Scarlo profile picture
In addition to the fear of Amazon, another gorilla in the room is the fear that the 30-year trend in interest rates is finally turning. In this situation cap rates would rise in sympathy, putting pressure on real estate prices.

My personal feeling is that rates won't rise too far too fast and that with an improving economy we may actually see an improving brick & mortar retail landscape. I know that last part is a bit contrarian but that's my view.

I think these risks are priced in, plus some.
Joshua Mou profile picture
"I know that last part is a bit contrarian but that's my view."

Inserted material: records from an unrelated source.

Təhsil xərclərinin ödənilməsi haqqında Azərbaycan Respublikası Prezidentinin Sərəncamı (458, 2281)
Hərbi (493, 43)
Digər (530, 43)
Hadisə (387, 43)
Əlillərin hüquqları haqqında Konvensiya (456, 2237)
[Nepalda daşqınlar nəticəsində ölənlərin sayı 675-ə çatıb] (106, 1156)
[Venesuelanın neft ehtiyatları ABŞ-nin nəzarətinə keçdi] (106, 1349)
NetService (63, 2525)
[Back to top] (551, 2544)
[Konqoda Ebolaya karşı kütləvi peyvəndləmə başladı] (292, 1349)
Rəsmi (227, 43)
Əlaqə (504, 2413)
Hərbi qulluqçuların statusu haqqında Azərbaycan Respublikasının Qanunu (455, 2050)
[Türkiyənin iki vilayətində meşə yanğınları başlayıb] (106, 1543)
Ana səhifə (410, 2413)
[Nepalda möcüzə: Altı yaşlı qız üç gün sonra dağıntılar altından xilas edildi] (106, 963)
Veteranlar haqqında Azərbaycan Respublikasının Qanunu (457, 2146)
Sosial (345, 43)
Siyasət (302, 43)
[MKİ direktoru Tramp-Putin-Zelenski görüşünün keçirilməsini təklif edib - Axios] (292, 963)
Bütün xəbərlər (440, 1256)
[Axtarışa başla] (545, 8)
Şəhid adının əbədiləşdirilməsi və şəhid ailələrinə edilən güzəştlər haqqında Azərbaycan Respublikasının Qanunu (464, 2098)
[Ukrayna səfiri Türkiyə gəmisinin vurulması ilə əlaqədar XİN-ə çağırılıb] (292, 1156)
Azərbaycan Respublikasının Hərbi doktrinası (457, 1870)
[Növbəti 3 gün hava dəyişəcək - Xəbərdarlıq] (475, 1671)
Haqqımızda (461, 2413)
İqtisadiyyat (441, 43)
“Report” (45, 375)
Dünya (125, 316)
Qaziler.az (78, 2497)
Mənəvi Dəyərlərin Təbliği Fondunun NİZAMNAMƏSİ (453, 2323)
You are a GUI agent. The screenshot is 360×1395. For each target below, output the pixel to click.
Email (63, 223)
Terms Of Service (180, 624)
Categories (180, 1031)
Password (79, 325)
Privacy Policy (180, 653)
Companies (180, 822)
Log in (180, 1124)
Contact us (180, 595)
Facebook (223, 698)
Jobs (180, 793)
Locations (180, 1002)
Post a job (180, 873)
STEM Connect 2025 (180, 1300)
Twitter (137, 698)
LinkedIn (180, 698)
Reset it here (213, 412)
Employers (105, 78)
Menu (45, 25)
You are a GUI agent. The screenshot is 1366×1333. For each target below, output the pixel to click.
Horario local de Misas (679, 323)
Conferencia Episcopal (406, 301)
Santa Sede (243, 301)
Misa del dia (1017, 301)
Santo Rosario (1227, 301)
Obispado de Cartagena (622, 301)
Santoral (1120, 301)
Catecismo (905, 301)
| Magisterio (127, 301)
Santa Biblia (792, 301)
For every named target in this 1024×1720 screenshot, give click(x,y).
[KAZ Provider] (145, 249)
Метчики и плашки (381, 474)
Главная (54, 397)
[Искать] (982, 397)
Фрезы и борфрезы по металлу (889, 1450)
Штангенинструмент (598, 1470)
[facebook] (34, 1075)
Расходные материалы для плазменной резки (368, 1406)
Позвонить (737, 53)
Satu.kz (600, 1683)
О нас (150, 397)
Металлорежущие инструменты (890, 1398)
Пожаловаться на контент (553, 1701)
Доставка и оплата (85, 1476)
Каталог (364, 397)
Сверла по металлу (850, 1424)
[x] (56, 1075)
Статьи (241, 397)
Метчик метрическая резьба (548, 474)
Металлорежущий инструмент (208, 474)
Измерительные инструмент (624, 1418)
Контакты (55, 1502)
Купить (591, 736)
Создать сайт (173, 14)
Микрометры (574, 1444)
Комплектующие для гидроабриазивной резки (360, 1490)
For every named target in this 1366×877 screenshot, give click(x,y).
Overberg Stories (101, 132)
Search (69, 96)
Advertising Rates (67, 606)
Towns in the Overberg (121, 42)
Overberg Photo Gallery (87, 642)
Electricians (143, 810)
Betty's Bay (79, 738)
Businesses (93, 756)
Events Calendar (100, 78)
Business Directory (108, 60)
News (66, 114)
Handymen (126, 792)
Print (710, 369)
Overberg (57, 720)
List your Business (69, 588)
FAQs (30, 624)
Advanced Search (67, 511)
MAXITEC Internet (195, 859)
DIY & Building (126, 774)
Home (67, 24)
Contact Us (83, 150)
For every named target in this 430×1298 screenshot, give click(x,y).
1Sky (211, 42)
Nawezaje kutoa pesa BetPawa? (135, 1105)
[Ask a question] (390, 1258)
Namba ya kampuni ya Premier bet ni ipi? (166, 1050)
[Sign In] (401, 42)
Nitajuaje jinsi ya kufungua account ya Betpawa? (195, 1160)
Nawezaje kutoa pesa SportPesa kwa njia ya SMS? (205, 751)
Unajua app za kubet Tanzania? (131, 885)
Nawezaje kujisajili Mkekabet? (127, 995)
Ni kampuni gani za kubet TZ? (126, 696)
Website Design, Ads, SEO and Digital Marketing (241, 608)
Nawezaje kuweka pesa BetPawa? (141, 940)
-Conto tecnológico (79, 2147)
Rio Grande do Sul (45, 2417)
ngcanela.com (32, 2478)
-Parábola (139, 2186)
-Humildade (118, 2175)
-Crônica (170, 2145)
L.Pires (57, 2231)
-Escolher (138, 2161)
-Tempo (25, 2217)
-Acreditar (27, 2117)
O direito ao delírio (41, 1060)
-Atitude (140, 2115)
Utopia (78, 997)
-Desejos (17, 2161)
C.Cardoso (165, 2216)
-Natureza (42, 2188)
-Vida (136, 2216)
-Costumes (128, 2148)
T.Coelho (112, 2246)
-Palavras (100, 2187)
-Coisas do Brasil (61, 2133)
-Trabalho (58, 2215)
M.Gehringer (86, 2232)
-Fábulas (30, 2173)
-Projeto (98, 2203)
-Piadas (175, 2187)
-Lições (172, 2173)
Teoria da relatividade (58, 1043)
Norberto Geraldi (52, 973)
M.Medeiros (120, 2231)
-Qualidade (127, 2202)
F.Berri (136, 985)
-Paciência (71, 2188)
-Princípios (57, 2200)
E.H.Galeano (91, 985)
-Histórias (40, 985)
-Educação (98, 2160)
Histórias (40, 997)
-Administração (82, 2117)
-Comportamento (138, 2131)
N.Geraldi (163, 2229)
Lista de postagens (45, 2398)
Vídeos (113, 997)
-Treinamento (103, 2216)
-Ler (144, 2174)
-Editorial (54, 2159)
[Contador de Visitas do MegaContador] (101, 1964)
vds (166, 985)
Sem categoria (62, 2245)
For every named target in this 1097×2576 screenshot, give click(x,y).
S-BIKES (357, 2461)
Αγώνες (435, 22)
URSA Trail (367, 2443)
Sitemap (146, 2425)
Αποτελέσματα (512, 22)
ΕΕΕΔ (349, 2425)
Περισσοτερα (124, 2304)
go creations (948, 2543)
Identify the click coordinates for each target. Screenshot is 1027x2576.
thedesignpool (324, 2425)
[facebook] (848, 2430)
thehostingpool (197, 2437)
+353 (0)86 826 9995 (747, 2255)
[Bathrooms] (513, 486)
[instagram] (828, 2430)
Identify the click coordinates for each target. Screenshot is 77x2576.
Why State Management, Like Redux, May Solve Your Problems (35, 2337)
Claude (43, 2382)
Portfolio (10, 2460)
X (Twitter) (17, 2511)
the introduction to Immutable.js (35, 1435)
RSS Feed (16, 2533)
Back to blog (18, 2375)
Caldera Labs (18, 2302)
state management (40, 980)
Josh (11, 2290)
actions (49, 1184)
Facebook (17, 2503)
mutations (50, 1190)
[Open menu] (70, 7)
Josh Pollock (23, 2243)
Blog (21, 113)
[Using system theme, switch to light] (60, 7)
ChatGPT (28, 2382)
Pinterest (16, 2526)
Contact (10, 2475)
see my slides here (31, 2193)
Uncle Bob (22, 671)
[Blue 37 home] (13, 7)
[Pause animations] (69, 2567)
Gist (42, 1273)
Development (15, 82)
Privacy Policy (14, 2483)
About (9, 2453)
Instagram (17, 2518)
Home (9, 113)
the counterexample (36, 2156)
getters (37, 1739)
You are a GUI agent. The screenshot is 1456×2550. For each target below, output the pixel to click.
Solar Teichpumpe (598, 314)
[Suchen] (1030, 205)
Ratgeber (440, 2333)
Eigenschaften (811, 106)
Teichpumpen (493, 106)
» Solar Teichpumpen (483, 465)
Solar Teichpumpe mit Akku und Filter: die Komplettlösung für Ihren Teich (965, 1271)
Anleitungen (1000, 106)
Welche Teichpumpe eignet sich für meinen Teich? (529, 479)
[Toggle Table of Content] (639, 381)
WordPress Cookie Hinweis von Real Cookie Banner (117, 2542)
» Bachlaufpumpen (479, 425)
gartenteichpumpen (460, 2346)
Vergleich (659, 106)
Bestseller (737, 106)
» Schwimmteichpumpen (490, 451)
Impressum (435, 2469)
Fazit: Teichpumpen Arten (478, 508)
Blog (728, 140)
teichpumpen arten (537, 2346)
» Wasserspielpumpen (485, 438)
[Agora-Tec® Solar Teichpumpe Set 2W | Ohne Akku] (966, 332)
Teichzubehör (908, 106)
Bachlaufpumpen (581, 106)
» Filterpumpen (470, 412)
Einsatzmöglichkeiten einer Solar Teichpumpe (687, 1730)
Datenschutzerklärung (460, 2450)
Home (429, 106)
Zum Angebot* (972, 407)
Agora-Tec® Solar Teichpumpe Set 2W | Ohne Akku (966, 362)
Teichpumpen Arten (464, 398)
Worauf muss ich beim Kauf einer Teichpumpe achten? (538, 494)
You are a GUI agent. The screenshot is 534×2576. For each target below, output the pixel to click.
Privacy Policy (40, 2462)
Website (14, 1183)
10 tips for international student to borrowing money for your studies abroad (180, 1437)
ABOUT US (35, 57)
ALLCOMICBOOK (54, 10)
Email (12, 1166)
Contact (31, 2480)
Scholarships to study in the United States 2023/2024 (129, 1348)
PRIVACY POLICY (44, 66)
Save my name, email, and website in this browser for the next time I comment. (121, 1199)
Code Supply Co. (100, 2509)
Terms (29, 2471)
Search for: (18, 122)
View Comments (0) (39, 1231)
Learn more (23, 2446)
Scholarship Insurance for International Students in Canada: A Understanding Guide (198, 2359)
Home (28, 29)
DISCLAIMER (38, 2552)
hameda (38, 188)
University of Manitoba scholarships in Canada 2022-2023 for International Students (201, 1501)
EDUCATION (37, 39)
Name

You mean that you don't want to be a sheep?! Just kidding. With how well the business is run, I just can't imagine KIM being lower in 2 years.
It seems to me that KIM is a victim of REIT sector sell-off and with continued erosion in price, people are losing confidence and resolve to hold. It is hard to hold on if your capital is getting annihilated that fast. Upcoming earnings and management commentary there after will set the tone going forward. The new entrants are in the driving seat, especially with enhanced yield.
Joshua Mou profile picture
nkvbradenton, I think all that is true. And, even professional traders will follow the playbook for rising yields. Especially if your capital is getting hit.